Se é verdade que quanto mais se viver em comunhão e quanto mais concreto for o ritmo da vida, tanto maiores serão as exigências e, portanto, as dificuldades da vida comunitária e familiar – é também verdade que é preciso um espírito de ampla e mútua misericórdia, uma notável capacidade de perdão e de reconciliação, como única possibilidade para manter vivo o ideal que propôs o Senhor Jesus.
É preciso aprender a ser hospitaleiros, a abrir as portas da nossa tenda e das nossas obras, a acolher as pessoas (os jovens), a fazê-las sentir-se em casa, a ouvi-las, a encorajá-las, a perdoar-lhes, e não só a capacitar-se em avaliar programas, em adaptar projetos, em potenciar recursos. O amor cristão é uma arte que se aprende na escola de Jesus, no Cenáculo, na Eucaristia.
Isto implica a vontade de:
– amar a todos, sem fazê-lo em base a simpatias ou antipatias, ou a pertenças étnicas diferentes;
– amar por primeiro, dando sempre o primeiro passo, indo por primeiro ao encontro dos mais afastados, sem pretender ser procurados ou reverenciados ou fazer-nos procurar;
– amar como a nós mesmos, segundo a “regra de ouro do evangelho”, que nos convida a tratar os outros como nós mesmos queremos ser tratados (cf. Lc 6,31);
– amar solidariamente, carregando os pesos uns dos outros, sofrendo com os que sofrem e alegrando-nos com quem se alegra (cf. Gl 6,2; 1Cor,12,26);
– amar também o inimigo, aquele que não pensa como nós ou, quiçá, deseja também o nosso mal;
– amar bem, aprendendo a renunciar a nós mesmos contanto que se chegue à unidade.

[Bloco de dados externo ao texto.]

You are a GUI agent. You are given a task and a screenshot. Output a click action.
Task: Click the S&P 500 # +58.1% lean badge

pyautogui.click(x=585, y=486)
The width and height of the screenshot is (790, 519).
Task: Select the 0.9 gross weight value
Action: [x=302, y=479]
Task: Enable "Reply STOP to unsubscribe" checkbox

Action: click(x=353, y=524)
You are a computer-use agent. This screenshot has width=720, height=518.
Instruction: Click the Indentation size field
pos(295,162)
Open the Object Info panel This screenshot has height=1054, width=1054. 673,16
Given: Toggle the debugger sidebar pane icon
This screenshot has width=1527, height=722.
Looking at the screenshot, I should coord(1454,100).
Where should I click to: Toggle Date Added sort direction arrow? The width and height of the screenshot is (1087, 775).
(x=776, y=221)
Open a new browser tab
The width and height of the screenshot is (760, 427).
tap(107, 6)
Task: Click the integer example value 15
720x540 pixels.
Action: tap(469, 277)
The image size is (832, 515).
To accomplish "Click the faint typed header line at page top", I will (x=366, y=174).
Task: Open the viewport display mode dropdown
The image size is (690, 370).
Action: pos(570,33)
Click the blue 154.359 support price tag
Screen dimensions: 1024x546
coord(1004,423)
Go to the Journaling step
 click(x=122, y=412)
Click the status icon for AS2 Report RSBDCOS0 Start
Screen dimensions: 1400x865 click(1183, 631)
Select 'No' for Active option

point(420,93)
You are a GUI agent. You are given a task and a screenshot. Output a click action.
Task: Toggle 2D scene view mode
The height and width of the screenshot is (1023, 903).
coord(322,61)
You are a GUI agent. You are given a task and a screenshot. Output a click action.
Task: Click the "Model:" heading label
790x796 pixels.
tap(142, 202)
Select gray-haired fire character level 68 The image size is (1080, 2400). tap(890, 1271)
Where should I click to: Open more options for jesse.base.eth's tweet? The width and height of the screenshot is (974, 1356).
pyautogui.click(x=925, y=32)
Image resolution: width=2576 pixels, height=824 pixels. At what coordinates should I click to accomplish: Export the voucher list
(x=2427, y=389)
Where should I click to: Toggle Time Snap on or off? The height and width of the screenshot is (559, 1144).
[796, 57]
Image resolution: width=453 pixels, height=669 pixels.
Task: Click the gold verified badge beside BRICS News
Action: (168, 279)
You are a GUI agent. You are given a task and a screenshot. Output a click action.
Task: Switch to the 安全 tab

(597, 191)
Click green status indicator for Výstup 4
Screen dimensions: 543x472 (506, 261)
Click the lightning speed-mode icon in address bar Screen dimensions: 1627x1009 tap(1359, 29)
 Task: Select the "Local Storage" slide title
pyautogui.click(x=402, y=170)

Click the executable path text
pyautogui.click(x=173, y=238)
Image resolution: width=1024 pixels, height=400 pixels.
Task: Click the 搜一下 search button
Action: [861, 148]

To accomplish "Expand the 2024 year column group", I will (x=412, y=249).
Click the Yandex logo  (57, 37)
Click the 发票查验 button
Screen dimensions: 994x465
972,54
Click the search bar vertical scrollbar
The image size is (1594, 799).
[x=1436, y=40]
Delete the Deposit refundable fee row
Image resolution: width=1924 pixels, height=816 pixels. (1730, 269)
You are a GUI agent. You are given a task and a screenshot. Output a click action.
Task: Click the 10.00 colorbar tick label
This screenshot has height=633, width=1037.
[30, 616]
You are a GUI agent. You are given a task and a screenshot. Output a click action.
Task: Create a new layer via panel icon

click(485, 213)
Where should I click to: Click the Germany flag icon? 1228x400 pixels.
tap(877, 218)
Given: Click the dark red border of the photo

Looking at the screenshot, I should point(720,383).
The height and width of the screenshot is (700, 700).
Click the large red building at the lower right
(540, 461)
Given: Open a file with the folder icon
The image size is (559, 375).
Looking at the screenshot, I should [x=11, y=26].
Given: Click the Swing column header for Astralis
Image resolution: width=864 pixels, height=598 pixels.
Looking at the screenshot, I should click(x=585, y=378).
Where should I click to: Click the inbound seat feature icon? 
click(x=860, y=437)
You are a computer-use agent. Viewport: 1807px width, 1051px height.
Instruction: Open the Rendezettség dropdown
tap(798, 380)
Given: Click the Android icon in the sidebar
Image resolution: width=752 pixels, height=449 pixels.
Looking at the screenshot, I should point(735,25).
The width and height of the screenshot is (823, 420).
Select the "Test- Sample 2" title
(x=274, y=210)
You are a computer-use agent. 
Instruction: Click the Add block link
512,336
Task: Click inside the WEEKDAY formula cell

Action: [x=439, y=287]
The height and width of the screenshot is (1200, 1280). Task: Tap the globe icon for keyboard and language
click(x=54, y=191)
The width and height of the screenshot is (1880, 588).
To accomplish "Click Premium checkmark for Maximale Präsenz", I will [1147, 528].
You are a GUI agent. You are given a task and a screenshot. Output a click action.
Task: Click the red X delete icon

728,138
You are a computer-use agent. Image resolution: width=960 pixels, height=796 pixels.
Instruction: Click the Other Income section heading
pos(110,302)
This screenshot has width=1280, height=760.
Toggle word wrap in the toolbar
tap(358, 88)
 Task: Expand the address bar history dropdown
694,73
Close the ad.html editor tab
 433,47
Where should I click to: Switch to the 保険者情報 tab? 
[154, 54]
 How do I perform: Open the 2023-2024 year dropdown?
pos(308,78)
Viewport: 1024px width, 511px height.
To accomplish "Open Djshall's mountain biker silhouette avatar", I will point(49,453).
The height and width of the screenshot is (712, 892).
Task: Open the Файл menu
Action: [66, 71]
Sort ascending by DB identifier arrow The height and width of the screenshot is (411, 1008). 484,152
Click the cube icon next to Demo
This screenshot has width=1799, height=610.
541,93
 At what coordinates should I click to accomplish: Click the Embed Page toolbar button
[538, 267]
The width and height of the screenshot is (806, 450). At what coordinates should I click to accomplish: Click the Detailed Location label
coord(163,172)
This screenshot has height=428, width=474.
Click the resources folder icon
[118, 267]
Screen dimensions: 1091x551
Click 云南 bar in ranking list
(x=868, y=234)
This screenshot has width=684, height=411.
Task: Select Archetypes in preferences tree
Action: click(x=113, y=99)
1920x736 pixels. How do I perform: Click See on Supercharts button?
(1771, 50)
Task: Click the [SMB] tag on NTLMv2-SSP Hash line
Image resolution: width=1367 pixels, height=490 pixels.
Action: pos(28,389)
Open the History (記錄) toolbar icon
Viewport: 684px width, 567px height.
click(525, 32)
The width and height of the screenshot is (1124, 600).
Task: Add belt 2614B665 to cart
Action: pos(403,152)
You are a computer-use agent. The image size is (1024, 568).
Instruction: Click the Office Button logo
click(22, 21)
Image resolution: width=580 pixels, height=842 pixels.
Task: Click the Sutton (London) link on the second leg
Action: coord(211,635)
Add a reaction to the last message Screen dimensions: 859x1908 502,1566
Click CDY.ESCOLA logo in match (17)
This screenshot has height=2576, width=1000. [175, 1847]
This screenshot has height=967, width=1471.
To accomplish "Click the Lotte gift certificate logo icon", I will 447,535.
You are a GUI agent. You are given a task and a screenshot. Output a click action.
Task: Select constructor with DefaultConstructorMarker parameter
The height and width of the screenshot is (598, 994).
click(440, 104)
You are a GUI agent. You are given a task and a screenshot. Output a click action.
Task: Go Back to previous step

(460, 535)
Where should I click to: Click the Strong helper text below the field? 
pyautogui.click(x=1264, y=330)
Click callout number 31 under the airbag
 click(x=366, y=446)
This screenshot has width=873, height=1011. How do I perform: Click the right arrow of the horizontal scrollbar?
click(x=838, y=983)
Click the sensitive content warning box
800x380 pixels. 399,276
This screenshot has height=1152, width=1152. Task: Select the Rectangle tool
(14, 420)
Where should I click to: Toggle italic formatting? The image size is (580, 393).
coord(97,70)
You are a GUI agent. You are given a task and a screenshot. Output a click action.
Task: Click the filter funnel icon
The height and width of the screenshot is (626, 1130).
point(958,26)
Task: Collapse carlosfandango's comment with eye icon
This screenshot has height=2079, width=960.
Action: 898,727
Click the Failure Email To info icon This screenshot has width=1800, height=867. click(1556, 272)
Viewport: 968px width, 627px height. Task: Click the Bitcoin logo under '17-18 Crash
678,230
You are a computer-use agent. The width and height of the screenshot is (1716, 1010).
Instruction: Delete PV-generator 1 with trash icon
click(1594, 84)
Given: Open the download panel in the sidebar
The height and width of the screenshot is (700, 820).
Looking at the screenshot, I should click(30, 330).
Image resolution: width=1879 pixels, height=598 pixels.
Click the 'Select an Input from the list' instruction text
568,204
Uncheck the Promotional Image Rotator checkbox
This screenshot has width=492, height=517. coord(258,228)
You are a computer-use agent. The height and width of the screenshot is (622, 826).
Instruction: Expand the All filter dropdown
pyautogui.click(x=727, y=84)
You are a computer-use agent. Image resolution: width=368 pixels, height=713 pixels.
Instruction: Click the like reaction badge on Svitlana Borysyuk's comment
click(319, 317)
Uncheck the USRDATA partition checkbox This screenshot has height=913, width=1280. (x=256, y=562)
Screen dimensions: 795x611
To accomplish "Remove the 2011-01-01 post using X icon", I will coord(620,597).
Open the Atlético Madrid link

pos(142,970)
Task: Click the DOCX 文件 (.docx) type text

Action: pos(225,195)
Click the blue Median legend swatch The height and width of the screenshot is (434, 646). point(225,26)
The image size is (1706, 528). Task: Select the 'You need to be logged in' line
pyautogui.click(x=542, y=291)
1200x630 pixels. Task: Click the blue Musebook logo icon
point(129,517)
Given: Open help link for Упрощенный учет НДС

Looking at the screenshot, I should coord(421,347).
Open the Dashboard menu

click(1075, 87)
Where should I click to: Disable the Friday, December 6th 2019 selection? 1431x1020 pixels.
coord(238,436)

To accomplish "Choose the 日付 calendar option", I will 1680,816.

A Eucaristia, que se celebra na Igreja, prolonga-se e se comprova na concretude da vida de comunidade e de família enquanto se constrói a comunhão, que se torna profecia.
Tudo isto sintetiza-se no mandamento do amor que Jesus nos deixa como marca distintiva dos seus discípulos: “Dou-vos um mandamento novo: que vos ameis uns aos outros. Como eu vos amei, amai-vos também uns aos outros. Nisto reconhecerão todos que sois meus discípulos: se tiverdes amor uns pelos outros” (Jo 13,34-35).
Neste clima de intimidade, quase inefável, em que são mais eloqüentes os gestos do que as palavras, Jesus nos oferece a chave de leitura de toda a sua vida e de quanto acontecerá no dia seguinte, quando for crucificado.
Lava-pés, instituição da Eucaristia, mandamento do amor – estes os traços do homem novo, do modelo que o Pai nos deu no seu Filho encarnado e humilhado até à morte de cruz para participar da glória. Eles devem caracterizar a nossa vida e devem ser a nossa profecia. Eles devem transformar as nossas famílias e as nossas comunidades até torná-las fermento de reconciliação, de unidade, de amor e de paz em nosso mundo.
O Pai, que nos reuniu para celebrar a santa ceia, na qual o seu único Filho, antes de se entregar à morte, confiou à sua Igreja o novo e eterno sacrifício como banquete nupcial do seu amor, nos conceda pela participação em tão excelso mistério chegar à plenitude da caridade e da vida.